Repeat each line of the data below word for word, changing nothing.

● **Given records**:
● ● ●
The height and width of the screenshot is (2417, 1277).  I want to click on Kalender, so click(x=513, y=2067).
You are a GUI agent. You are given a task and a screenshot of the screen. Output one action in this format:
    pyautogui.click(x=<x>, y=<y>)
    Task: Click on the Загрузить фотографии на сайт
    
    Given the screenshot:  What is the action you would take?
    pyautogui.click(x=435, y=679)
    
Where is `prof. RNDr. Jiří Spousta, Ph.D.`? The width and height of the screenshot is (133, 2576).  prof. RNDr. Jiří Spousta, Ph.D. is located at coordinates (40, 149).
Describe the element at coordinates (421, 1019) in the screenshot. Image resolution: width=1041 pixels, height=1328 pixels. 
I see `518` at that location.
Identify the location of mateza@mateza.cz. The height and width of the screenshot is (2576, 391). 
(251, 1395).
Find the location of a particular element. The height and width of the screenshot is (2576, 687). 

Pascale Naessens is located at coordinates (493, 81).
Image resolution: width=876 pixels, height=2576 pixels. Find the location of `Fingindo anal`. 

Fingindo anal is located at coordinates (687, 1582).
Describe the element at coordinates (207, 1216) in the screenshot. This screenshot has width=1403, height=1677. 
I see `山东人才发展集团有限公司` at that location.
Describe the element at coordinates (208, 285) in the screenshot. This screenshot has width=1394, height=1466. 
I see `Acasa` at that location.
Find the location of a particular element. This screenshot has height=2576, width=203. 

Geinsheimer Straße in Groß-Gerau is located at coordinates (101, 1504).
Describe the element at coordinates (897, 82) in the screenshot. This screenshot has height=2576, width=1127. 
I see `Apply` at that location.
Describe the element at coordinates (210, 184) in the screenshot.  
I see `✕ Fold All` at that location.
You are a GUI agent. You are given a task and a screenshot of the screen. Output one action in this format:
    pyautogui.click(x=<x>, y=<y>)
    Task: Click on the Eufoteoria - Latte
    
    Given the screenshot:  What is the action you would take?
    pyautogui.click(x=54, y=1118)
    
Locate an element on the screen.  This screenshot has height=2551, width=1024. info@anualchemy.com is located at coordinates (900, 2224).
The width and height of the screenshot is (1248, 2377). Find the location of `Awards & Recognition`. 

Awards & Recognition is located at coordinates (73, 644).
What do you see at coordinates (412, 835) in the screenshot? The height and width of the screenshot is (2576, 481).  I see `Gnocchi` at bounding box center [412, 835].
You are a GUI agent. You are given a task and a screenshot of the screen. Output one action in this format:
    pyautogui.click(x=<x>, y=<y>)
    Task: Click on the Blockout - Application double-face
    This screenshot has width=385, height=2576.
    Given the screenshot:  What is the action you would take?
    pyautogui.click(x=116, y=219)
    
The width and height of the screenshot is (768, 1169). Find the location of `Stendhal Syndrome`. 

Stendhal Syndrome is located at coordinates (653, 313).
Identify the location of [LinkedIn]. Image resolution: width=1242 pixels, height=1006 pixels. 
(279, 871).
● ● ●
● **Response**:
The height and width of the screenshot is (2417, 1277).  I want to click on Kalender, so click(x=513, y=2067).
You are a GUI agent. You are given a task and a screenshot of the screen. Output one action in this format:
    pyautogui.click(x=<x>, y=<y>)
    Task: Click on the Загрузить фотографии на сайт
    
    Given the screenshot:  What is the action you would take?
    pyautogui.click(x=435, y=679)
    
Where is `prof. RNDr. Jiří Spousta, Ph.D.`? The width and height of the screenshot is (133, 2576).  prof. RNDr. Jiří Spousta, Ph.D. is located at coordinates (40, 149).
Describe the element at coordinates (421, 1019) in the screenshot. Image resolution: width=1041 pixels, height=1328 pixels. 
I see `518` at that location.
Identify the location of mateza@mateza.cz. The height and width of the screenshot is (2576, 391). 
(251, 1395).
Find the location of a particular element. The height and width of the screenshot is (2576, 687). 

Pascale Naessens is located at coordinates (493, 81).
Image resolution: width=876 pixels, height=2576 pixels. Find the location of `Fingindo anal`. 

Fingindo anal is located at coordinates (687, 1582).
Describe the element at coordinates (207, 1216) in the screenshot. This screenshot has width=1403, height=1677. 
I see `山东人才发展集团有限公司` at that location.
Describe the element at coordinates (208, 285) in the screenshot. This screenshot has width=1394, height=1466. 
I see `Acasa` at that location.
Find the location of a particular element. This screenshot has height=2576, width=203. 

Geinsheimer Straße in Groß-Gerau is located at coordinates (101, 1504).
Describe the element at coordinates (897, 82) in the screenshot. This screenshot has height=2576, width=1127. 
I see `Apply` at that location.
Describe the element at coordinates (210, 184) in the screenshot.  
I see `✕ Fold All` at that location.
You are a GUI agent. You are given a task and a screenshot of the screen. Output one action in this format:
    pyautogui.click(x=<x>, y=<y>)
    Task: Click on the Eufoteoria - Latte
    
    Given the screenshot:  What is the action you would take?
    pyautogui.click(x=54, y=1118)
    
Locate an element on the screen.  This screenshot has height=2551, width=1024. info@anualchemy.com is located at coordinates (900, 2224).
The width and height of the screenshot is (1248, 2377). Find the location of `Awards & Recognition`. 

Awards & Recognition is located at coordinates (73, 644).
What do you see at coordinates (412, 835) in the screenshot? The height and width of the screenshot is (2576, 481).  I see `Gnocchi` at bounding box center [412, 835].
You are a GUI agent. You are given a task and a screenshot of the screen. Output one action in this format:
    pyautogui.click(x=<x>, y=<y>)
    Task: Click on the Blockout - Application double-face
    This screenshot has width=385, height=2576.
    Given the screenshot:  What is the action you would take?
    pyautogui.click(x=116, y=219)
    
The width and height of the screenshot is (768, 1169). Find the location of `Stendhal Syndrome`. 

Stendhal Syndrome is located at coordinates (653, 313).
Identify the location of [LinkedIn]. Image resolution: width=1242 pixels, height=1006 pixels. 
(279, 871).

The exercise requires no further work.